**Assignment**. Go to the line containing "Instruction: Click the" in the records below and retype from there through the final line, exactly.
▼
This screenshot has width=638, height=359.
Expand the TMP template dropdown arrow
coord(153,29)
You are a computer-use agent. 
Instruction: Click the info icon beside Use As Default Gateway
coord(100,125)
▲
**Exercise result**.
Instruction: Click the info icon beside Use As Default Gateway
coord(100,125)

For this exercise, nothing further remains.